Locality-aware Parallel Decoding (LPD) makes autoregressive image generation much faster without sacrificing quality by (a) changing how tokens are predicted so many image patches can be generated together, and (b) choosing which patches to generate next based on spatial locality. On ImageNet, LPD cuts steps from 256 to 20 at 256×256 and from 1024 to 48 at 512×512, while matching or improving quality and achieving at least 3.4× lower latency than previous parallel autoregressive models (Figure 1; Tables 1–2).

2. Context and Motivation

  • Problem/gap
  • Standard autoregressive (AR) image generators predict the “next patch” one at a time in a fixed raster order.

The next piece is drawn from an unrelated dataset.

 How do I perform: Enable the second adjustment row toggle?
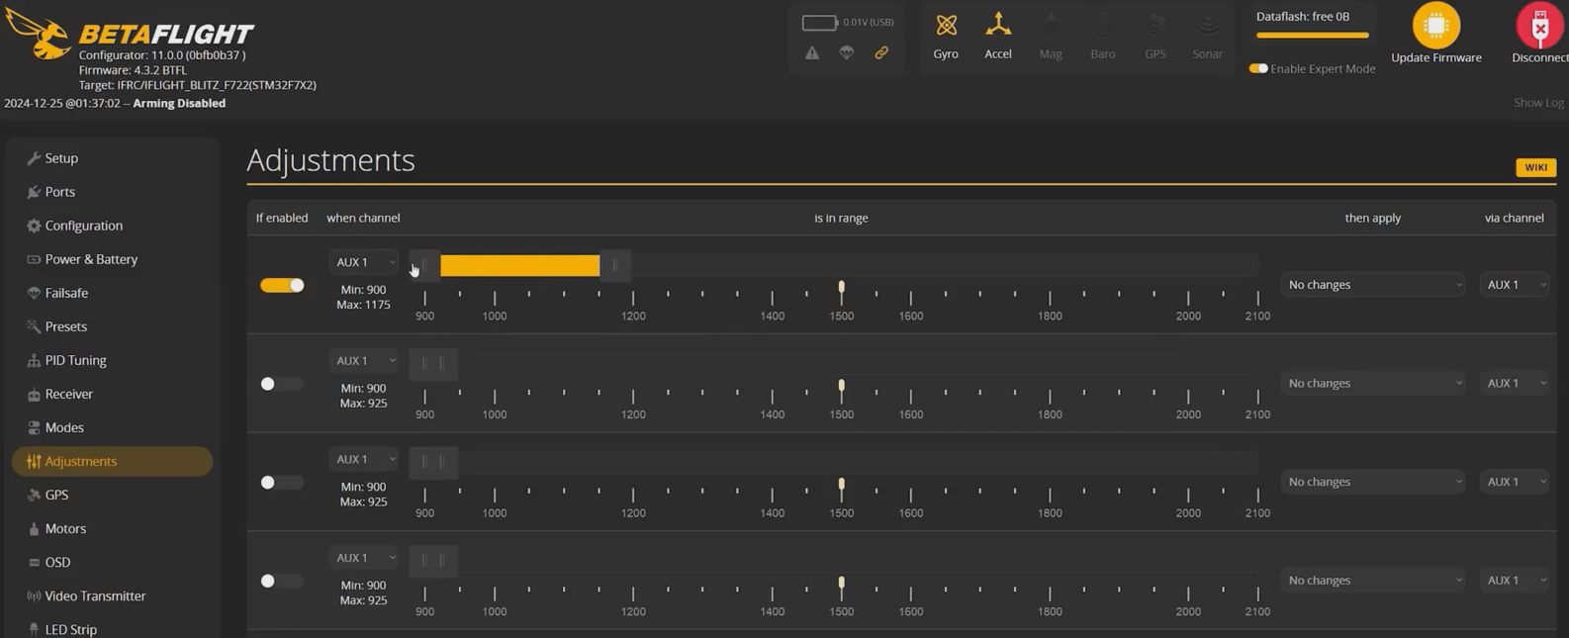coord(281,384)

Each step requires loading model parameters and running attention over the growing context, creating a memory-bound bottleneck with high latency (Section 1; footnote on memory-bound workloads).
  • An alternative, “next-scale” diffusion-like AR prediction reduces steps but uses multi-scale representations incompatible with flat, patch-token representations that underpin widely used vision backbones (e.g., CLIP, DINO), limiting interoperability needed for unified multimodal models (Section 1).

  • Why it matters

  • Practical: Fast sampling is crucial for interactive image generation, on-device deployment, and multimodal assistants.
  • Theoretical/systemic: Preserving flat token representations keeps AR image models aligned with language-model-style tokenization and with perception backbones—important for unified multimodal systems (Section 1).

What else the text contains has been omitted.